Health

India to launch world’s largest vaccination campaign

By Indira Guerrero

New Delhi, Jan 15 (efe-epa).- India will begin on Saturday the world’s largest inoculation drive to offer Covid-19 vaccine shots to 1.35 billion people in a campaign beset with logistic challenges, a fragile healthcare system, and skepticism over a homegrown immunogen.

The pandemic tested the Indian authorities from the outset when on Mar.25 it imposed the largest confinement of people in history.

Now comes the immunization campaign that follows a large-scale health operation carried out some 20 years ago when it launched a polio campaign to vaccinate some 100 million children under the age of three in a day.

This time, the target is to cover the entire adult population despite inventory constraints, poor infrastructure, geographical complexities, and monitoring each recipient to complete their immunization within the time frames needed to receive both doses of the vaccine.

“We have conducted many campaigns in India, the most important is the polio vaccination drive in 1995 and we were successful in that, the same experience we will be using in the vaccination campaign also,” Ajai Ghai, an immunization officer in the northern state of Uttar Pradesh, told EFE.

“The only difference is that since it is a new vaccine, we cannot say how it will turn out, but I am quite sure we are going to be successful,” he said.

Ghai acknowledged that “challenges will be definitely there”, especially since the campaign is directed at adults, making the process even more complicated.

The only precedent for such logistics challenges in the world’s largest democracy has been conducting general elections, which, with a system of including 900 million voters at the polls, has served the government as a guideline for the vaccination drive.

Ajay said that it would allow the authorities to bypass the complex task of selection, as they would use the data from the electoral database because not everyone in India can do a self-registration.

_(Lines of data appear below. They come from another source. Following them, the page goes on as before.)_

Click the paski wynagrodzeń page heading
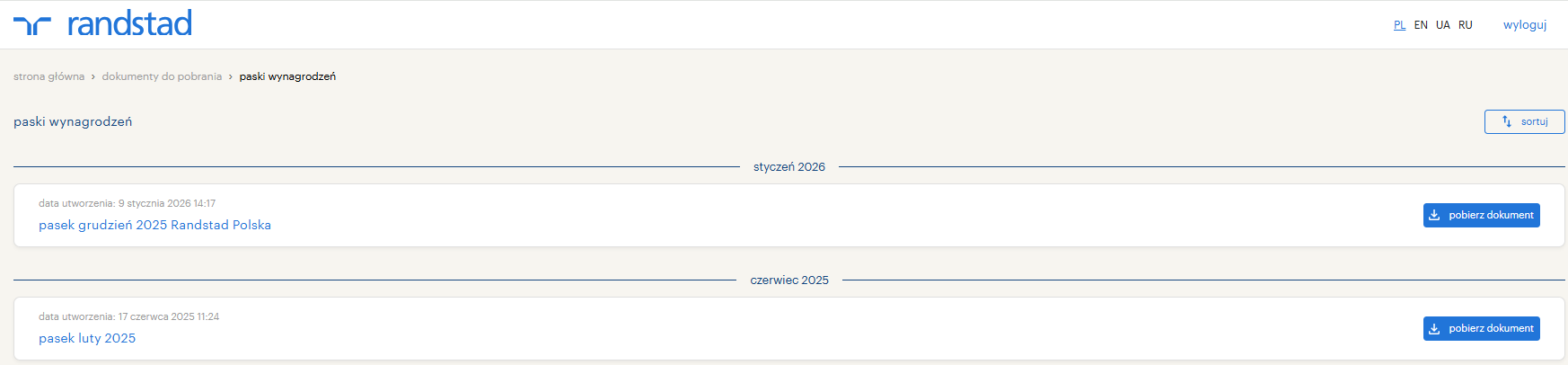click(73, 121)
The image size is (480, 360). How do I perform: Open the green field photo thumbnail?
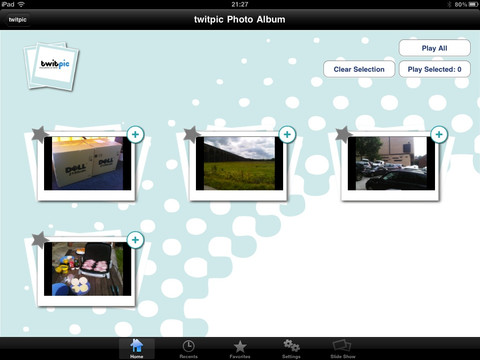[x=239, y=163]
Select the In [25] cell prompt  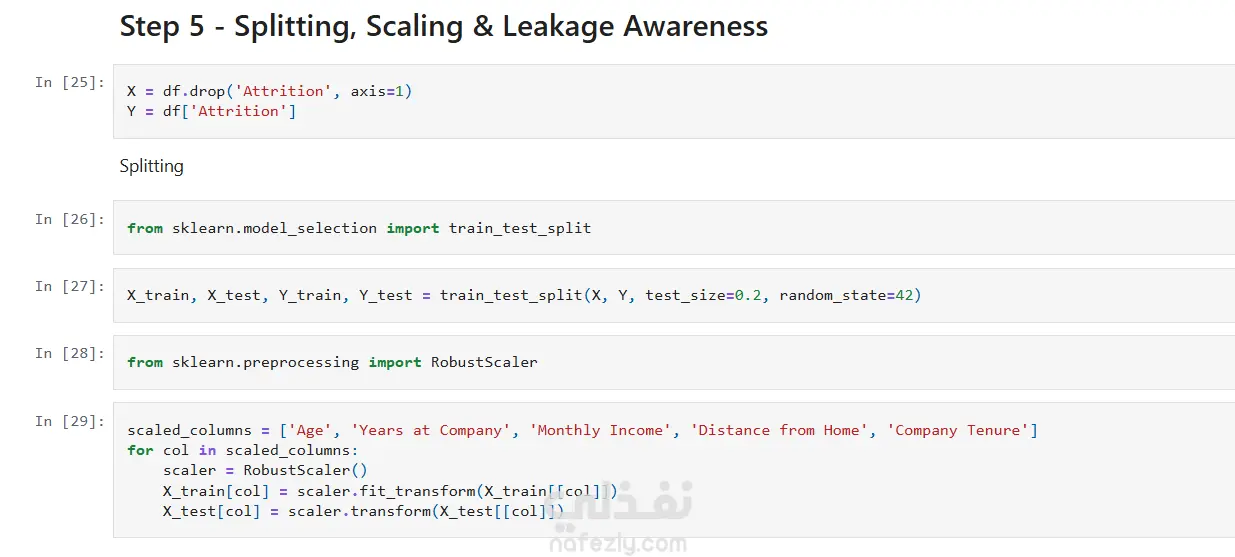(70, 82)

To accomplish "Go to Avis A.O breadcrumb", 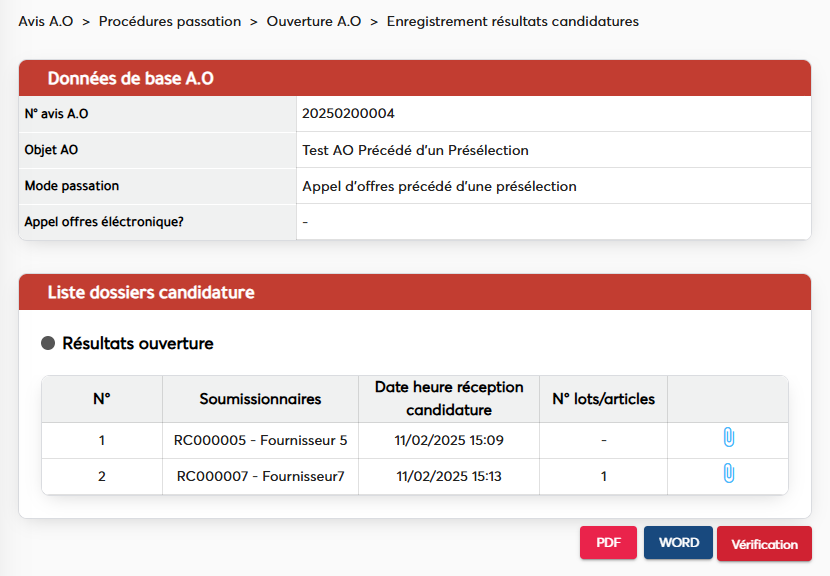I will (x=46, y=21).
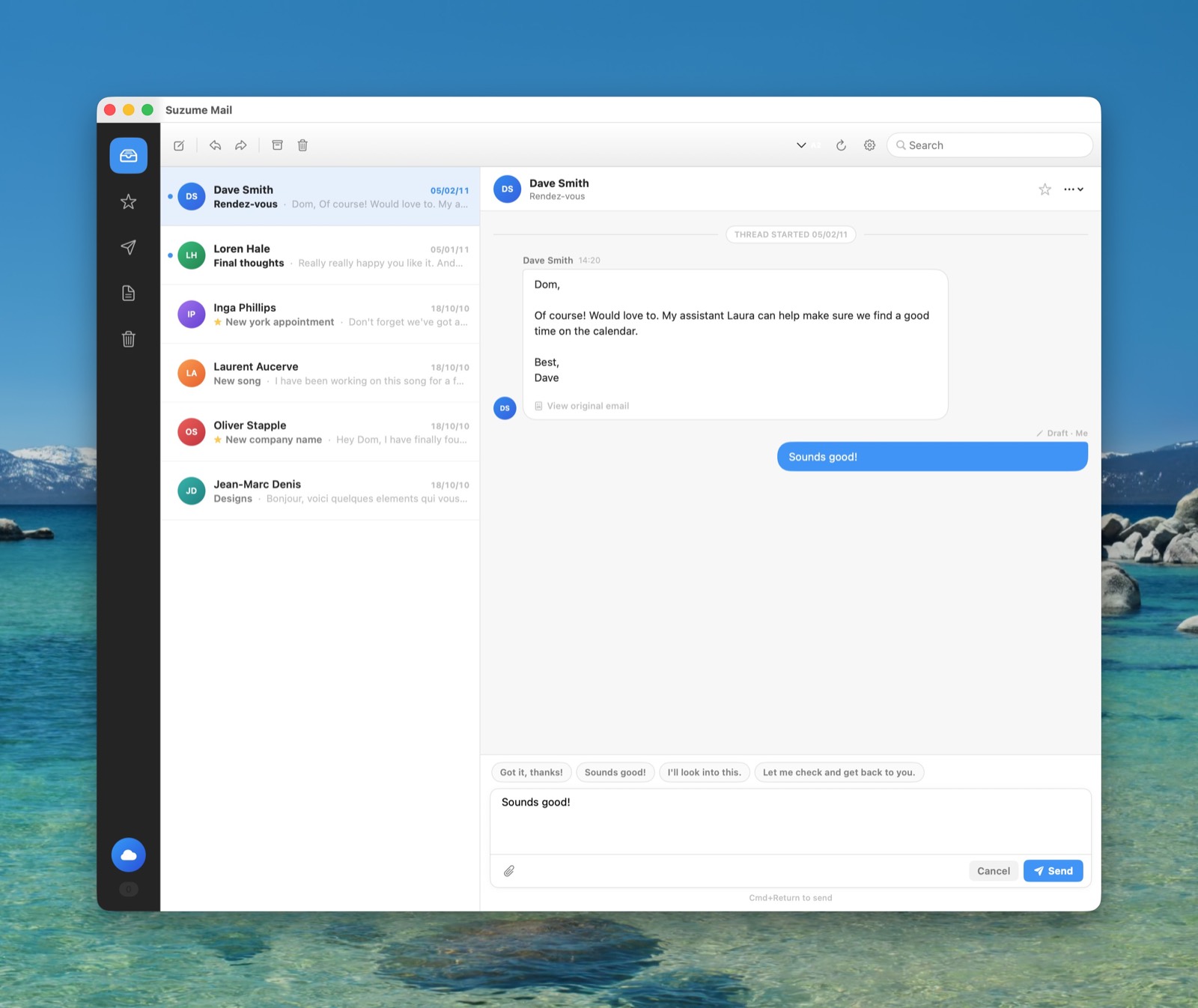Open the Drafts document icon in sidebar
Screen dimensions: 1198x1008
point(129,293)
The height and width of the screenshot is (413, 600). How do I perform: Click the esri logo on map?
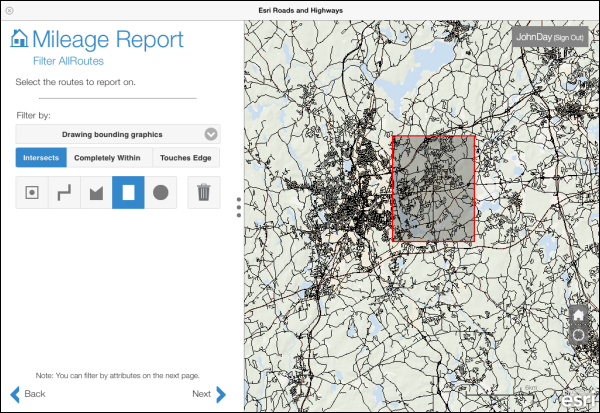tap(579, 400)
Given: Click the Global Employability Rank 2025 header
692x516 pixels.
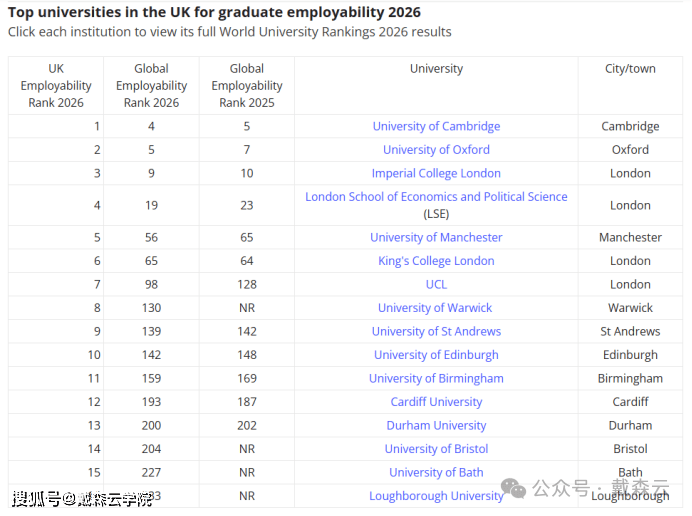Looking at the screenshot, I should click(x=247, y=86).
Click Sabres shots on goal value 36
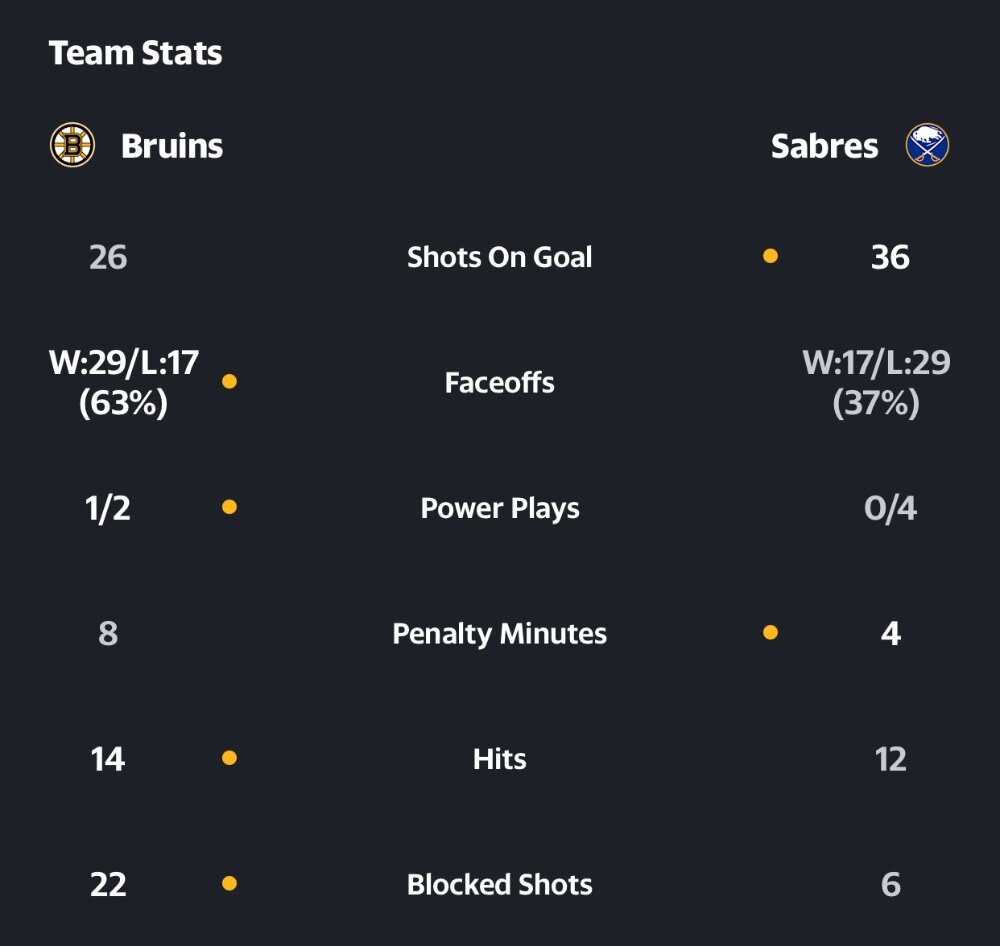 890,257
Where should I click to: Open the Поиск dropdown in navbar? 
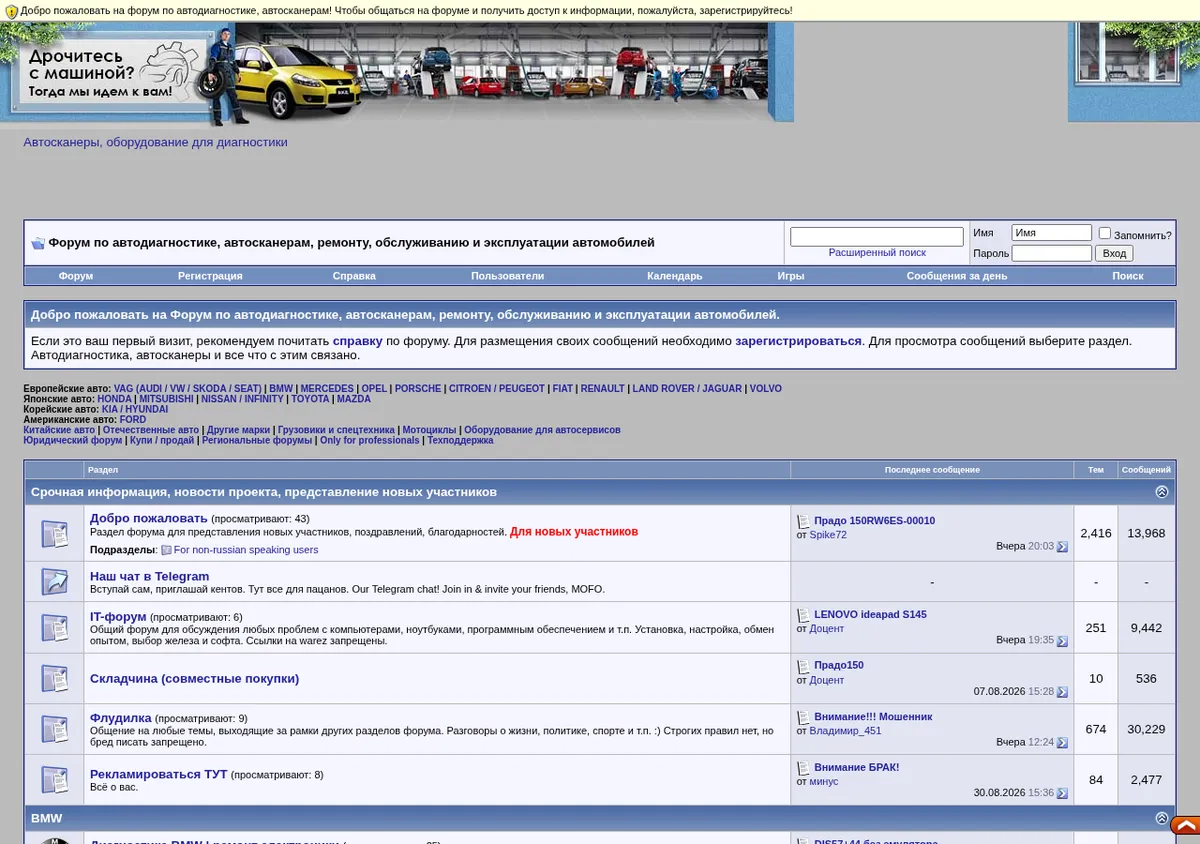pyautogui.click(x=1127, y=276)
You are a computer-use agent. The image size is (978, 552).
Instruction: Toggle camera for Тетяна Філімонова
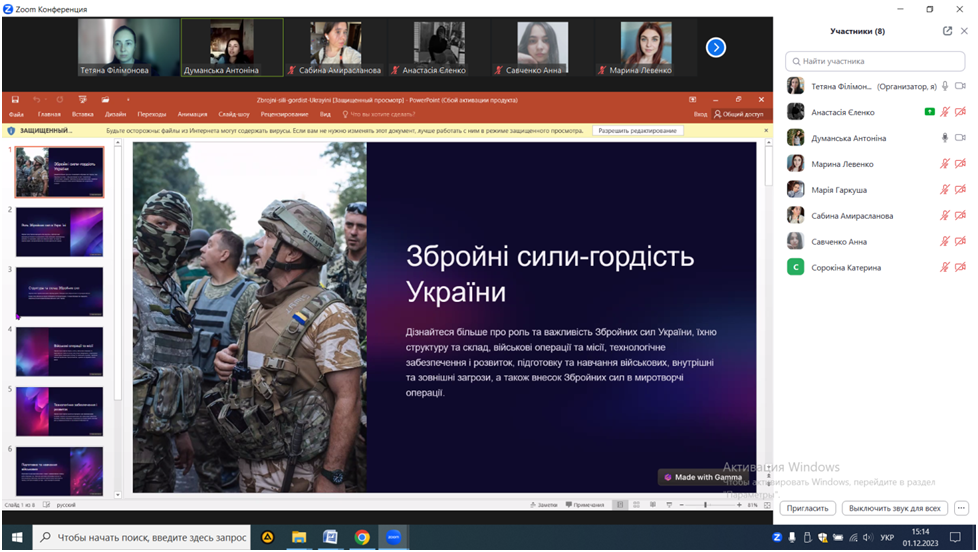[x=961, y=86]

It is the most up-to-date information by age group and location available, V.S. Sampath, former Electoral Commissioner who oversaw the 2014 general elections, told EFE.

He underlined that that data would allow healthcare professionals to locate people as accurately as possible, even in the remotest places.

So far, the Drug Controller General of India (DCGI) has approved for the “emergency use” of Covishield, a vaccine jointly developed by Oxford University and the British-Swedish pharmaceutical company AstraZeneca.

Another vaccine approved for emergency use is Covaxin, developed by the Indian laboratory Bharat Biotech and the Indian Medical Research Council (ICMR).

The Serum Institute of India (SII), the world’s largest manufacturer of vaccines in terms of volume, is responsible for producing Covishield and has already delivered nearly 11 million doses to the government to kickstart the campaign while Bharat Biotech confirmed a purchase of some six million more vaccines.

The campaign begins from production plants in India and involves the air transfer of vials to cover the country’s four coordinates –– Karnal (north), Mumbai (west), Kolkata (east), and Chennai (south).

All this while they have to keep the cold chain intact.

The next major challenge will involve transferring the doses by land to 29,000 points identified across the country as intermediate stations before ending up in healthcare facilities for inoculation.

The vaccines need to be stored between 2 and 8 degrees centigrade, presenting an imposing challenge for health workers considering India’s poor infrastructure, problems in electricity supply in rural areas, and the approaching summer when temperatures cross 40 degrees in large parts of the country.

For this purpose, 70 freezing chambers, 240 refrigerators, 45,000 ice-coated refrigerators, 41,000 freezers, 300 solar-charge refrigerators, and nearly 200,000 workers trained for this task have been made available.